*** Blok Teks

Bahkan, video berbasis AI (deepfake) turut beredar, seperti cuplikan yang memperlihatkan jenderal Pakistan mengakui kehilangan dua jet tempur. Video itu ternyata hasil manipulasi dari konferensi pers pada 2024.

“Ketersediaan alat deepfake yang mudah diakses membuat konten palsu berbasis AI meningkat tajam,” ujar Joyojeet Pal, pakar informasi dari University of Michigan.

Kedua negara memanfaatkan celah informasi ini untuk menyebarkan narasi masing-masing. Pakistan bahkan tampak mencabut larangan terhadap platform X yang telah berlaku lebih dari setahun, bertepatan dengan hari India melancarkan serangan udara.

“Dalam krisis, pemerintah Pakistan membutuhkan suara rakyatnya terdengar secara global,” kata aktivis hak digital, Usama Khilji.

******
*** Catatan Ditampilkan

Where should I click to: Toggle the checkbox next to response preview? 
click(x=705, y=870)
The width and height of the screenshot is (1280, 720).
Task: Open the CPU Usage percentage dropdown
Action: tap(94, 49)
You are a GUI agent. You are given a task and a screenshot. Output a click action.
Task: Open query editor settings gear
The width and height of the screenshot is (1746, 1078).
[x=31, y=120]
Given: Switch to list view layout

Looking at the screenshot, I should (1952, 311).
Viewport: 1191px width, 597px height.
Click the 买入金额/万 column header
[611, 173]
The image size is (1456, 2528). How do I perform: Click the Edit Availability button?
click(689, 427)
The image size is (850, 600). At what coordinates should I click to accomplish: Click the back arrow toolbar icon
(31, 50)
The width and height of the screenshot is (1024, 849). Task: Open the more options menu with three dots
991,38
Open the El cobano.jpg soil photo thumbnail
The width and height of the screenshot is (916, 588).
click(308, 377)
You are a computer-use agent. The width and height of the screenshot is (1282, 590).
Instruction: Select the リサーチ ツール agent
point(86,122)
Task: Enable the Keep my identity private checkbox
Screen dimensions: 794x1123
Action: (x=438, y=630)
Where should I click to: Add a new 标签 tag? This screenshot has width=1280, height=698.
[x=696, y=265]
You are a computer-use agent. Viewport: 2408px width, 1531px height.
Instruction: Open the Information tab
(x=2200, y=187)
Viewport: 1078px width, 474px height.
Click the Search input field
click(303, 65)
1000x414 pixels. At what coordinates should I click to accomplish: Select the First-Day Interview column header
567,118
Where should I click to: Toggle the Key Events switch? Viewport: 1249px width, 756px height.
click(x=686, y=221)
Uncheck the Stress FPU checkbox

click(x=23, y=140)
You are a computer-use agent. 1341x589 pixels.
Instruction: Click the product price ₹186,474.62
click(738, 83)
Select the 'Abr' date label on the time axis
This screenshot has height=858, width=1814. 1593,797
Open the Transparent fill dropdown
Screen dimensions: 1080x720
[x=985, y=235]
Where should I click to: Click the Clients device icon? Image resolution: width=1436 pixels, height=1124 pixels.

******

Yang Diminta
a. Sajikan bagian catatan yang dimulai dari baris pertama catatan dan berakhir pada baris yang memuat "[x=31, y=120]" (kedua ujungnya ikut) sebagai tabel Markdown berkolom No dan Baris, tanpa baris kosong.
b. Lanjutkan teks tentang deepfake dalam konflik India dan Pakistan setelah kalimat terakhirnya.
Teks dan catatan di atas tidak berhubungan satu sama lain.

Jawaban Per Tugas
a.
| No | Baris |
|---|---|
| 1 | Where should I click to: Toggle the checkbox next to response preview?  |
| 2 | click(x=705, y=870) |
| 3 | The width and height of the screenshot is (1280, 720). |
| 4 | Task: Open the CPU Usage percentage dropdown |
| 5 | Action: tap(94, 49) |
| 6 | You are a GUI agent. You are given a task and a screenshot. Output a click action. |
| 7 | Task: Open query editor settings gear |
| 8 | The width and height of the screenshot is (1746, 1078). |
| 9 | [x=31, y=120] |

b.
Pakistan juga memperingatkan potensi serangan siber lewat peringatan resmi dari National Cyber Emergency Response Team (NCERT) pada 8 Mei. Beberapa akun resmi pemerintah, termasuk Kementerian Urusan Ekonomi dan Otoritas Pelabuhan Karachi, diretas. Salah satu postingan palsu menyatakan pelabuhan diserang militer India, yang kemudian dibantah.

India merespons dengan tindakan keras: memblokir lebih dari 8.000 akun X serta melarang lebih dari selusin kanal YouTube asal Pakistan, termasuk media berita, yang dianggap menyebarkan konten provokatif. Sementara itu, situs pengecekan fakta milik pemerintah India, PIB Fact Check, telah membantah lebih dari 60 klaim menyesatkan selama krisis berlangsung.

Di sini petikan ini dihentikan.